I thought about this today as I read the end of Exodus:
“Throughout all their journeys, whenever the cloud was taken up from over the tabernacle, the people of Israel would set out. But if the cloud was not taken up, then they did not set out till the day that it was taken up.” (40:36-37)
This hits me every time I read it. I’m always struck by the ready-set-stop-and-go movement of the Israelites in this time. Headed for a land they had never seen. Tired. No doubt dusty and dirty. Many times they contented themselves with desires to going back to Egypt or even settling where they were.
Honestly, I’d probably be the same way. I’d hate to think of myself as the kind of person who would complain about conditions or eating the same thing everyday, but I find myself doing that from time to time. Maybe I wouldn’t have been so volatile towards God, but I’ve been known to tell God that I’m good here (wherever that is) if that’s where He wants to keep me- knowing that isn’t His plan. It’s like I’m trying to prove to God He’s everything I need, while seeking my own comfort and masking my fears as contentment.
Then there’s the flip side where I see what He has and I’ll try and sprint towards it. (Or so I think I am.) I find myself daydreaming about that moment when I finally live in my proverbial Promised Land, and then I’m working to prove to him that I’m brave enough to do anything He asks and give whatever it costs. I’ve been known to jump off a cliff or two when He never asked me to do that. It’s like I’m trying to show Him that my life is His completely and I’ll do the reckless thing, while I mask my disdain for my circumstances as bravery.
Lather, rinse, repeat the cycle.
I’ve done this repeatedly with my crushes on guys. 18-26 was filled with trying to make things work… knowing they wouldn’t and shouldn’t. I’d liken it to the old roller coaster Shock Wave at Six Flags Great America in Chicago. Lots of whip lash and headaches, without enjoying the ride. (They took it down with good cause.) That’s a fun exhausting/painful way to live.
I think He just wants me to stay by His side. Maybe hold His hand when I get the urge to run and lean on Him when I get tired of waiting or walking.
Honestly I think He gives me glimpses of His plans, because He knows that once I know what’s in store, I’ll never be able to really settle.
Jim Elliot said:
“Dreams are tawdry when compared with the leading of God, and not worthy of the aura of wonder we usually surround them with. God only doeth wonders. He does nothing else. His hand can work nothing less.”
I think I know that in the depth of my being, thus even though I tell myself and God that I’d be content with less than what He’s given me to do, be and have— I don’t really think I would. Less would be my dreams and plans. Even if these contained fame and fortune, I could never be content knowing I had left Him.

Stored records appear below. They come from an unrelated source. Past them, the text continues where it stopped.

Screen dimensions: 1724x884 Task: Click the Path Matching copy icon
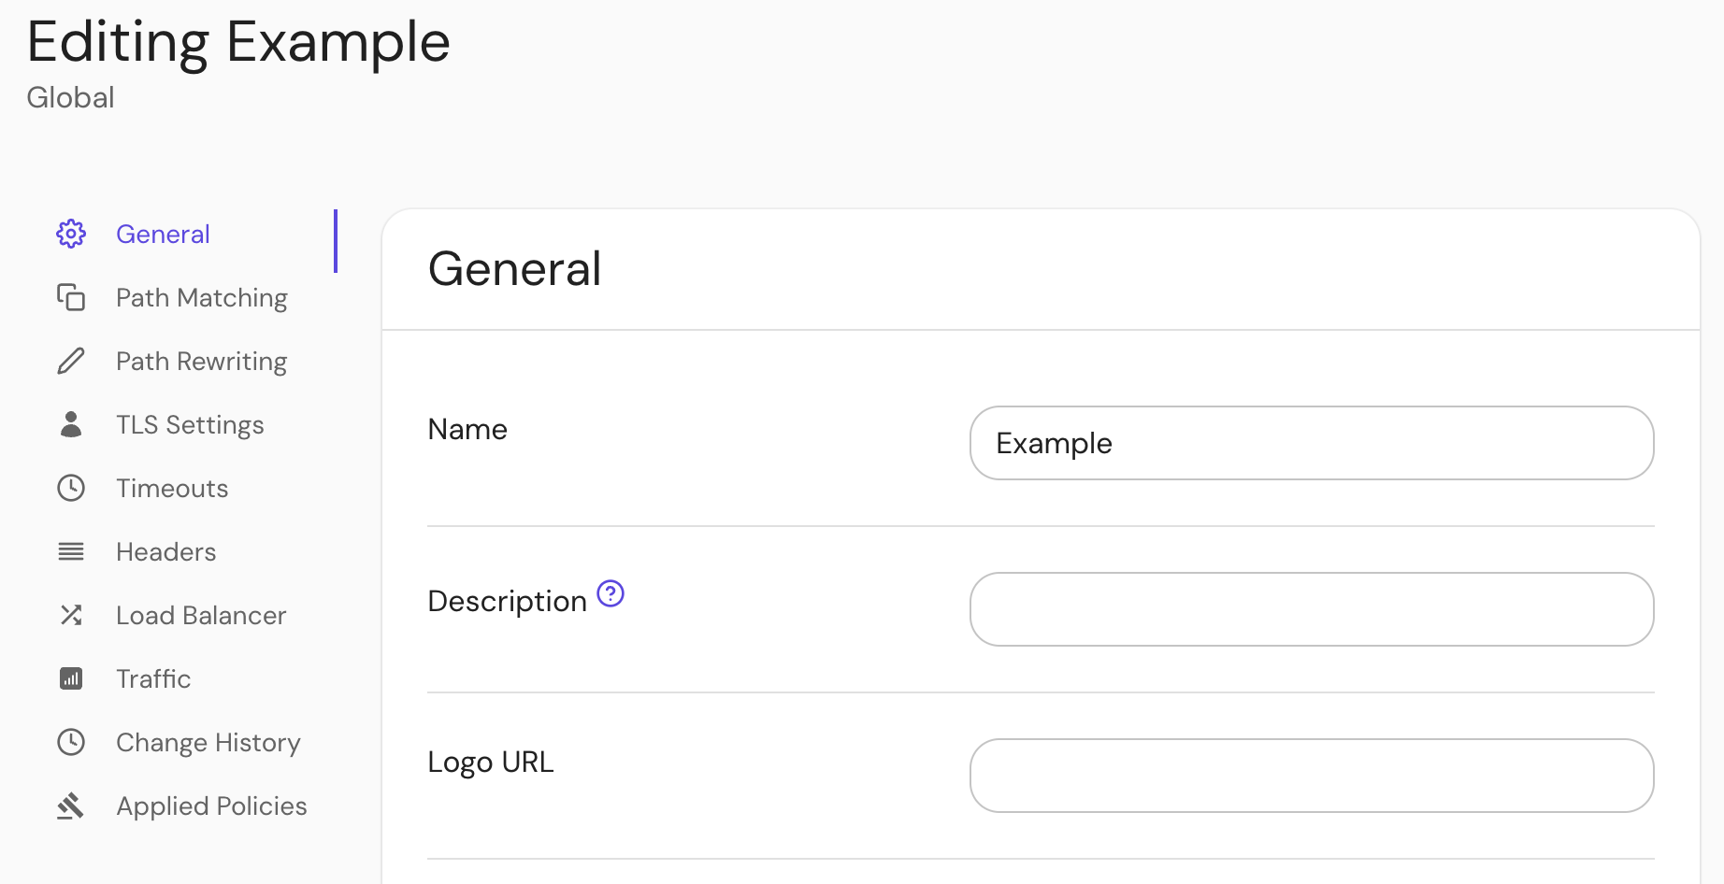pos(71,297)
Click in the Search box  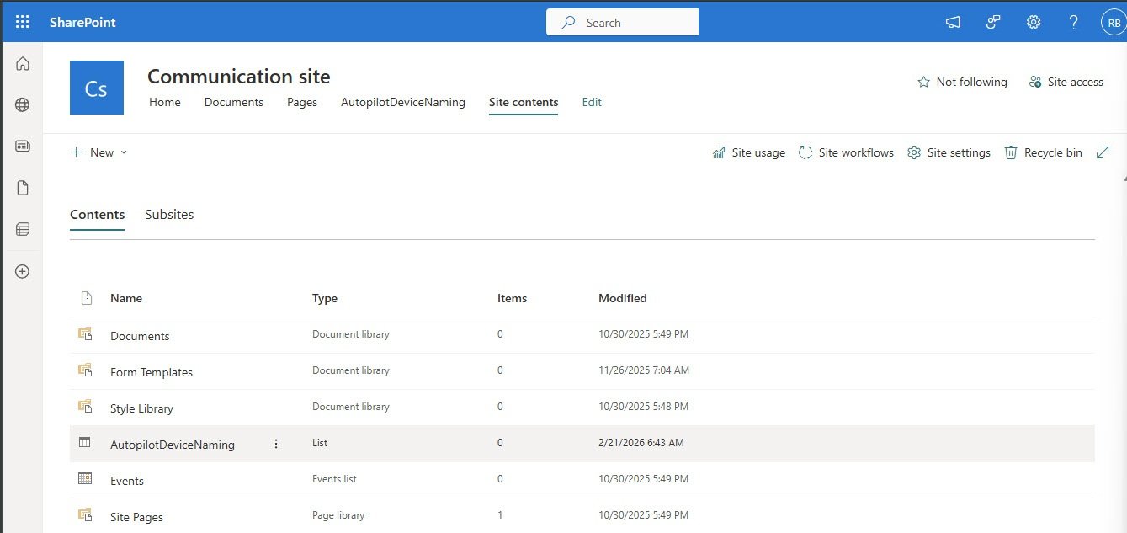click(623, 23)
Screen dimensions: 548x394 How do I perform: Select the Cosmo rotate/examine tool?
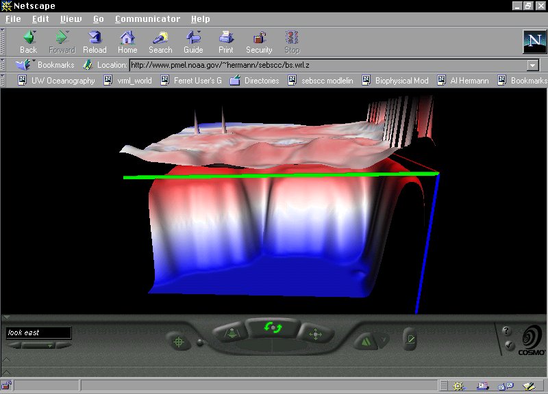pos(274,329)
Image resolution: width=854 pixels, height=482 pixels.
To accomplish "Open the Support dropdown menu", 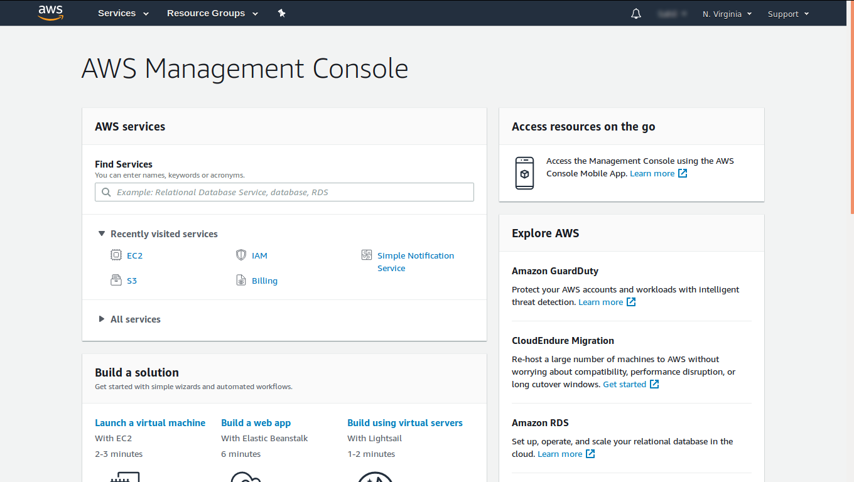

Here’s the problem, at some point, Christ really did become my everything.
I claimed Him early in life and I think He’s always had me, but somewhere in the last few years, that need for Him just kind of took over.
So I should just stop trying so hard and just be His, trusting Him explicitly and only choosing His best- His perfect will for me. I just want to live like the Israelites in that passage- not moving unless He’s moving and not staying unless He stays. It’s so simple, why do I over complicate it?
What is the point of being almost 27 1/2 and still having so much to learn? :)
Praise God for being patient enough to teach me, and amazing enough to want me.
I could live forever in wonder of that simple truth.